Reproduce verbatim the records from their beginning up to and including the line containing "[x=1150, y=24]".
┄┄┄┄┄┄┄┄┄┄
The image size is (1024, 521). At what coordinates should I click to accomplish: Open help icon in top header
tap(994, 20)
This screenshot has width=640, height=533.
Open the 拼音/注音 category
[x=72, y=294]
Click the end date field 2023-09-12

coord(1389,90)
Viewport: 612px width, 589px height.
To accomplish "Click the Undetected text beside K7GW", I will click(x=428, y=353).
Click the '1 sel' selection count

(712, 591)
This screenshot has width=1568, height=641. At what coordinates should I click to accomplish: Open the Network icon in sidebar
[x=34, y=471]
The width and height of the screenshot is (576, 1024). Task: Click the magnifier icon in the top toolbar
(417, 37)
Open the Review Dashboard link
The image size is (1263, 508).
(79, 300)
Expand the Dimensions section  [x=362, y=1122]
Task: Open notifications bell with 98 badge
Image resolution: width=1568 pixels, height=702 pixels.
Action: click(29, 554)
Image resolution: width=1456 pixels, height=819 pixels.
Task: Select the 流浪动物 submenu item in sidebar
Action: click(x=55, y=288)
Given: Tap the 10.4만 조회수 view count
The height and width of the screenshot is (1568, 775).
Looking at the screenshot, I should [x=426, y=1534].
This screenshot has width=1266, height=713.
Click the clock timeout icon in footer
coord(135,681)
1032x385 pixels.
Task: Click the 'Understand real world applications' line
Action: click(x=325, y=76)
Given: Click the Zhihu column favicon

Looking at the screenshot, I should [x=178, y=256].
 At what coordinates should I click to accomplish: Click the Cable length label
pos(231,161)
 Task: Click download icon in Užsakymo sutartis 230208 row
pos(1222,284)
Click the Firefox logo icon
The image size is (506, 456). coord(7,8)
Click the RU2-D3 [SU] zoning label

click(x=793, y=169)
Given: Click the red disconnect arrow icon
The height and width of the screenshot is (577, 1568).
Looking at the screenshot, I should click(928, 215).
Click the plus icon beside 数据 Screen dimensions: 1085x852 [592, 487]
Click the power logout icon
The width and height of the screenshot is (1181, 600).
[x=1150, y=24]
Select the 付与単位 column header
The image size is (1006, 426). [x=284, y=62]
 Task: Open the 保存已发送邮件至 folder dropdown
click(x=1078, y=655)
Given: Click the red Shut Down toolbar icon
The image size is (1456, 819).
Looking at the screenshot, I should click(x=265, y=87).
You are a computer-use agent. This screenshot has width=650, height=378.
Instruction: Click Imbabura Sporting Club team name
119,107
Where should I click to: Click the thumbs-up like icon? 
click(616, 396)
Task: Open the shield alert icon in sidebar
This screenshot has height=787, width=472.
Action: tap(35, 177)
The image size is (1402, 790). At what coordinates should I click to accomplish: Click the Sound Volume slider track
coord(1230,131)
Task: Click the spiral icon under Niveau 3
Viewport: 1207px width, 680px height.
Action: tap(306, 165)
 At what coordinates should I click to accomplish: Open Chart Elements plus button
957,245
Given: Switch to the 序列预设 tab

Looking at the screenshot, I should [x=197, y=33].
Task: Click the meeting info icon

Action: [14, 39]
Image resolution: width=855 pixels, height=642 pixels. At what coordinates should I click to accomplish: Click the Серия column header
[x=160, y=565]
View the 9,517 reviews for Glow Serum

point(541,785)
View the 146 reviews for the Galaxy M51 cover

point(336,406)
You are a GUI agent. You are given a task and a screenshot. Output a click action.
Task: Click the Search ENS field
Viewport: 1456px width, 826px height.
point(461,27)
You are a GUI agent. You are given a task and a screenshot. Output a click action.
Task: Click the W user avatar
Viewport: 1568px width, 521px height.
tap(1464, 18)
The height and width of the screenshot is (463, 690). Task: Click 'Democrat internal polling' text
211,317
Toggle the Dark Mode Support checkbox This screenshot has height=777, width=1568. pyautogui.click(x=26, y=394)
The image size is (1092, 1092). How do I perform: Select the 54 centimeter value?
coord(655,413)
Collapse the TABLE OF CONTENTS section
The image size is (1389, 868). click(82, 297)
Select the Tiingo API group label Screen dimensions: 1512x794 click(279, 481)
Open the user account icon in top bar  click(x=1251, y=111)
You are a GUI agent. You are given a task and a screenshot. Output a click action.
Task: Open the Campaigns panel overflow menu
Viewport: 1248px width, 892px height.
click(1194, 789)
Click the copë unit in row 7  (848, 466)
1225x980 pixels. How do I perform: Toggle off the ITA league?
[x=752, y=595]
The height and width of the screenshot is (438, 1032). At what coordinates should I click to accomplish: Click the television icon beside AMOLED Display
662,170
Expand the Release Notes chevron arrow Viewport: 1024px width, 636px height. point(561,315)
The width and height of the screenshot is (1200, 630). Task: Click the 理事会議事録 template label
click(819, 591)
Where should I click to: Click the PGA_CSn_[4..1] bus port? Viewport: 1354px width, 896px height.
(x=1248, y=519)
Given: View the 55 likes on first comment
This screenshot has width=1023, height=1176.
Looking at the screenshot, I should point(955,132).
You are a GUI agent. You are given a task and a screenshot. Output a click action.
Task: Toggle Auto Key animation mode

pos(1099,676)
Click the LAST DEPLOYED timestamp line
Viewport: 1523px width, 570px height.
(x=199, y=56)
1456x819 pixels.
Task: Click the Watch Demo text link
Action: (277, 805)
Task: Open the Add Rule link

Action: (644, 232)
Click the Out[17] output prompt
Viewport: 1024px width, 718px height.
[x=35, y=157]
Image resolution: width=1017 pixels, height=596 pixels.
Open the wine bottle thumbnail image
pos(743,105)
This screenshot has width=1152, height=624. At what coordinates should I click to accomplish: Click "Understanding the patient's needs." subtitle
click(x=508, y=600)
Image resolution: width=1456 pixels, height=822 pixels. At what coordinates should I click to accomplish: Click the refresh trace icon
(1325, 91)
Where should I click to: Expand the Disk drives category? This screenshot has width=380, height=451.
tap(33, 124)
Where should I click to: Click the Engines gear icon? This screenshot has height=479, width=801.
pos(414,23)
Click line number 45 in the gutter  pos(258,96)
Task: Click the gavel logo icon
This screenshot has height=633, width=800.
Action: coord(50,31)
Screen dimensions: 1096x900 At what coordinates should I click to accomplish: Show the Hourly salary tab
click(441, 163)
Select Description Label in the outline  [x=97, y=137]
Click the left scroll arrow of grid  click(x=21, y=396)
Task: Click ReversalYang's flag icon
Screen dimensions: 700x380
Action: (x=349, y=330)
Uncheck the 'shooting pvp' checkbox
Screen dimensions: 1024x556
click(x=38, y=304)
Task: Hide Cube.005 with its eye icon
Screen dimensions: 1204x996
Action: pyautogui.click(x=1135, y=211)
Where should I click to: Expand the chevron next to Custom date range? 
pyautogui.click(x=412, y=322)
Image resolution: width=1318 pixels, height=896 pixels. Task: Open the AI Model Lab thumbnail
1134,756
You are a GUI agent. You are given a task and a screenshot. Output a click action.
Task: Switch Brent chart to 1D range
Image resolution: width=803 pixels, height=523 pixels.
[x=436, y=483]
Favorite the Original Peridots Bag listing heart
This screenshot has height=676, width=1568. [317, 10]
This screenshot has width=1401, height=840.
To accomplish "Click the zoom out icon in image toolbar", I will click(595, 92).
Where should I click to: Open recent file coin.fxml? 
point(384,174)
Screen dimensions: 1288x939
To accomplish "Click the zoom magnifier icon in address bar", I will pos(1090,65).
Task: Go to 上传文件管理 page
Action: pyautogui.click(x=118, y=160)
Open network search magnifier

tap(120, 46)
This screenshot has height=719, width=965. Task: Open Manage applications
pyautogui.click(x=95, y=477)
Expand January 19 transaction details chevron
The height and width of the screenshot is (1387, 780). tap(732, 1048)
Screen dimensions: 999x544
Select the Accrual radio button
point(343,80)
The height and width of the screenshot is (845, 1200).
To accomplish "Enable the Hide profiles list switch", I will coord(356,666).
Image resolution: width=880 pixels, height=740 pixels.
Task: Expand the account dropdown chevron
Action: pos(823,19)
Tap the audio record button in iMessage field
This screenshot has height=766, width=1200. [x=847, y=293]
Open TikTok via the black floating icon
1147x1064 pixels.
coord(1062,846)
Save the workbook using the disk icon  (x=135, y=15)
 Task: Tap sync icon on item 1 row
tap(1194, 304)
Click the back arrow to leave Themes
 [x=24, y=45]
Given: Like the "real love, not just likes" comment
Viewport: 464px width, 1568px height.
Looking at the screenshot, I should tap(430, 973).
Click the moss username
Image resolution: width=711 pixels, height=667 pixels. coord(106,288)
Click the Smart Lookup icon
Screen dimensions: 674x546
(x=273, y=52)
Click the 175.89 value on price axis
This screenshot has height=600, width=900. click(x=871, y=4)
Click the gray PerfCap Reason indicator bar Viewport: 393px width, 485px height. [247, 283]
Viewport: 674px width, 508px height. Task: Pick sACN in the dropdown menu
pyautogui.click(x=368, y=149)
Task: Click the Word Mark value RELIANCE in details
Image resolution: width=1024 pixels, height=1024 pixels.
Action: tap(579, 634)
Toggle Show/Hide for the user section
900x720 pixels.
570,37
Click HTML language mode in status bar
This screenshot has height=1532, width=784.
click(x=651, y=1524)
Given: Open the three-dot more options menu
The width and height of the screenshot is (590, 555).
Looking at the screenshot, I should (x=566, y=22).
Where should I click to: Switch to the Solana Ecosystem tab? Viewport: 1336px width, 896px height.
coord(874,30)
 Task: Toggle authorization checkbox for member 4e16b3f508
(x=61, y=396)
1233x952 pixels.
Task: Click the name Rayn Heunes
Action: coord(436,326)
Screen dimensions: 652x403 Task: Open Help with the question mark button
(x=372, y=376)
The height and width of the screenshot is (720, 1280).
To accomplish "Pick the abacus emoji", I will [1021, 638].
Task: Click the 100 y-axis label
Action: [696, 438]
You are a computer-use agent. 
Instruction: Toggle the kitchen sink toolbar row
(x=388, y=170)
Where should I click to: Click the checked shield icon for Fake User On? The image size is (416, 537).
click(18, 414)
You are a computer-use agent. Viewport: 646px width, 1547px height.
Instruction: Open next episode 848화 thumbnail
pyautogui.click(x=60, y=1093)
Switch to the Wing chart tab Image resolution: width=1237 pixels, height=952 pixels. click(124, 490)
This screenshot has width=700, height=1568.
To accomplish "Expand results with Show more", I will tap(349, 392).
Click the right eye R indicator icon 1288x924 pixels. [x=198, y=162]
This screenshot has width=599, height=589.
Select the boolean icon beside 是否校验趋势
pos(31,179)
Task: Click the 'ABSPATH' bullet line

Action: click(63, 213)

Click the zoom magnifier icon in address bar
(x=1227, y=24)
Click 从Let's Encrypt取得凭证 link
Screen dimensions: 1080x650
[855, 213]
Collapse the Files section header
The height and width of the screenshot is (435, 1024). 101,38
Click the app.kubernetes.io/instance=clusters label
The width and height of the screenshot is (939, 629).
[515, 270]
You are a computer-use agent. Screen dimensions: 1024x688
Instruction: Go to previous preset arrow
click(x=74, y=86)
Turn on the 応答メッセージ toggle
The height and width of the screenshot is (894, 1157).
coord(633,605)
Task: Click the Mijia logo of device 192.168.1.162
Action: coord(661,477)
┄┄┄┄┄┄┄┄┄┄
*Answer to the problem:*
The image size is (1024, 521). At what coordinates should I click to accomplish: Open help icon in top header
tap(994, 20)
This screenshot has width=640, height=533.
Open the 拼音/注音 category
[x=72, y=294]
Click the end date field 2023-09-12

coord(1389,90)
Viewport: 612px width, 589px height.
To accomplish "Click the Undetected text beside K7GW", I will click(x=428, y=353).
Click the '1 sel' selection count

(712, 591)
This screenshot has width=1568, height=641. At what coordinates should I click to accomplish: Open the Network icon in sidebar
[x=34, y=471]
The width and height of the screenshot is (576, 1024). Task: Click the magnifier icon in the top toolbar
(417, 37)
Open the Review Dashboard link
The image size is (1263, 508).
(79, 300)
Expand the Dimensions section  [x=362, y=1122]
Task: Open notifications bell with 98 badge
Image resolution: width=1568 pixels, height=702 pixels.
Action: click(29, 554)
Image resolution: width=1456 pixels, height=819 pixels.
Task: Select the 流浪动物 submenu item in sidebar
Action: click(x=55, y=288)
Given: Tap the 10.4만 조회수 view count
The height and width of the screenshot is (1568, 775).
Looking at the screenshot, I should [x=426, y=1534].
This screenshot has width=1266, height=713.
Click the clock timeout icon in footer
coord(135,681)
1032x385 pixels.
Task: Click the 'Understand real world applications' line
Action: click(x=325, y=76)
Given: Click the Zhihu column favicon

Looking at the screenshot, I should [x=178, y=256].
 At what coordinates should I click to accomplish: Click the Cable length label
pos(231,161)
 Task: Click download icon in Užsakymo sutartis 230208 row
pos(1222,284)
Click the Firefox logo icon
The image size is (506, 456). coord(7,8)
Click the RU2-D3 [SU] zoning label

click(x=793, y=169)
Given: Click the red disconnect arrow icon
The height and width of the screenshot is (577, 1568).
Looking at the screenshot, I should click(928, 215).
Click the plus icon beside 数据 Screen dimensions: 1085x852 [592, 487]
Click the power logout icon
The width and height of the screenshot is (1181, 600).
[x=1150, y=24]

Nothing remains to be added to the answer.